Diseñar sabiendo cómo se va a fabricar
En una aeronave ligera, forma, estructura y proceso no pueden avanzar por separado. Una superficie atractiva que exige demasiado material, un molde difícil de desmoldear o una unión inaccesible para mantenimiento terminan convirtiéndose en masa, coste y retrasos.
Por eso el desarrollo del Zero One conecta desde el principio el modelo digital con el mecanizado, los útiles y el laminado. La fabricación no llega después del diseño: forma parte de él.
Del archivo 3D al modelo mecanizado
La fresadora CNC de cinco ejes permite producir modelos y moldes de gran formato manteniendo control sobre geometría, tolerancias y acabados. Cuando aparece una interferencia o una solución puede simplificarse, el equipo que diseña está junto al equipo que fabrica.
Esa proximidad acorta los ciclos de aprendizaje. También permite ofrecer la misma capacidad a proyectos externos: modelos, moldes para composites, prototipos y series cortas.
El taller no es el lugar donde termina la ingeniería. Es donde la ingeniería demuestra si era correcta.
Carbono con una función concreta
En Zero One el carbono no se utiliza como argumento decorativo. Su función es conseguir rigidez, continuidad aerodinámica e integración estructural con la menor masa posible. Cada laminado, núcleo y refuerzo debe justificar su presencia.

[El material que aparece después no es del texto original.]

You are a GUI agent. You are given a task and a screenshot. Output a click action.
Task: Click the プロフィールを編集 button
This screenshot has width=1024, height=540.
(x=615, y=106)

El fuselaje actual es parte de un programa en desarrollo. Los ensayos y la integración de sistemas determinarán ajustes antes de cerrar la configuración de producción. Mostrar ese proceso es más valioso que fingir que todo estaba resuelto desde el principio.
Zero One se encuentra en desarrollo. Las configuraciones, materiales y procesos descritos pueden evolucionar durante la integración y los ensayos.